Immer wieder gewinnt der Leser Distanz zum Drama, weil Sinno nicht nur die Diskussion der 1970er und 1980er zur Entkriminalisierung von Pädophilie aufgreift, sondern das Erinnern abwechselt mit literarischen Exkursen zu Annie Ernaux, Toni Morrison, Virginia Woolf, Emmanuel Carrere und vielen anderen. Sie vergleicht, wie unterschiedlich die Literaten mit ihrer eigenen oder fiktiven Missbrauchsgeschichte umgegangen sind und in welcher Weise sie ihr Leben beeinflusste.
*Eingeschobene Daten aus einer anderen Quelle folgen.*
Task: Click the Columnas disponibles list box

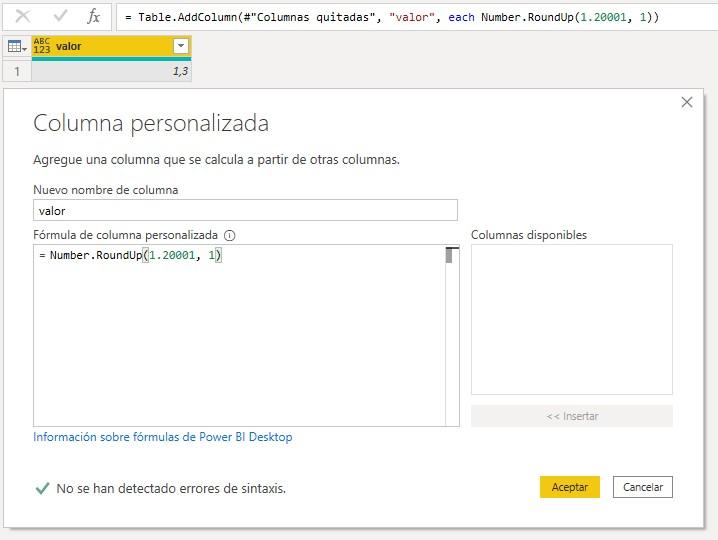Action: [571, 319]
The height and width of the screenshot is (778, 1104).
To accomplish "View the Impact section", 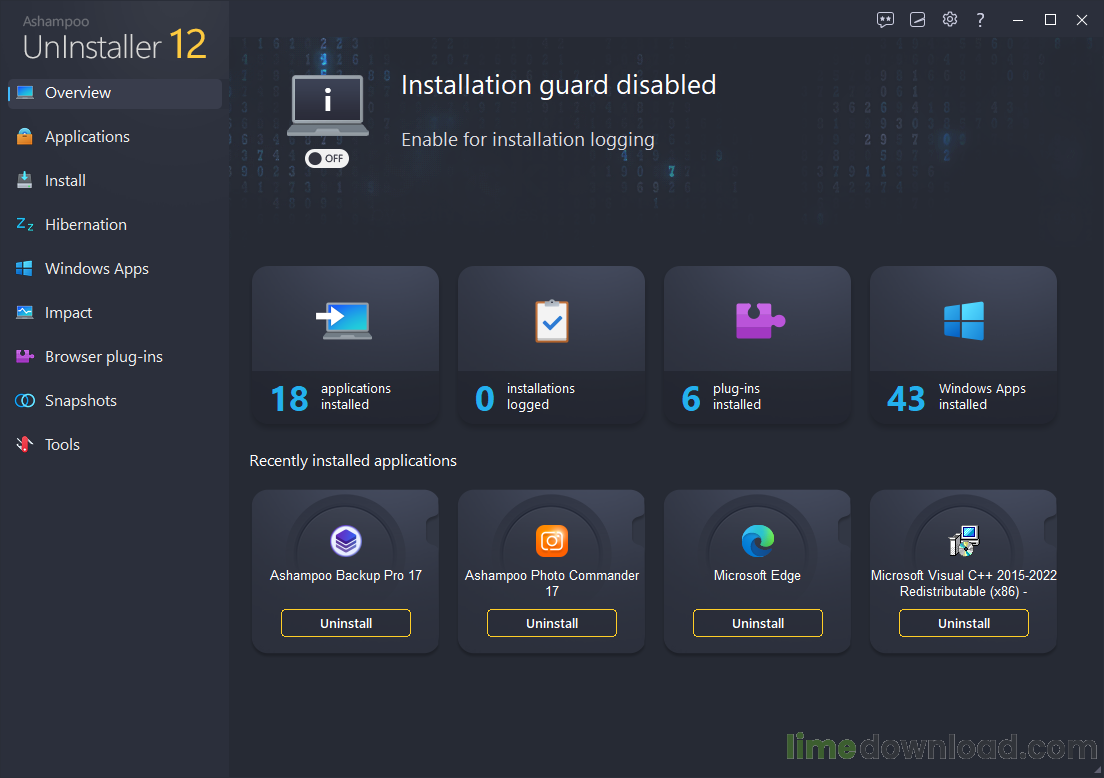I will point(68,312).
In Frankreich werden 70 Prozent der Strafanzeigen wegen Vergewaltigung eingestellt und allenfalls 10 Prozent der Anklagen vor einem Gericht verhandelt. Nachdem Sinno den Skandal aufdeckte, wird das Opfer von den Dorfbewohnern ausgegrenzt, nicht etwa der Täter.
Sinno versucht mit ihrer Ausdrucksfähigkeit, ähnlich verletzten Menschen die Einsamkeit zu lindern und Mütter, Lehrer, Sozialarbeiter und Ärzte aufzurütteln, die seinerzeit auffälliges Verhalten ignorierten und niemals hinterfragten.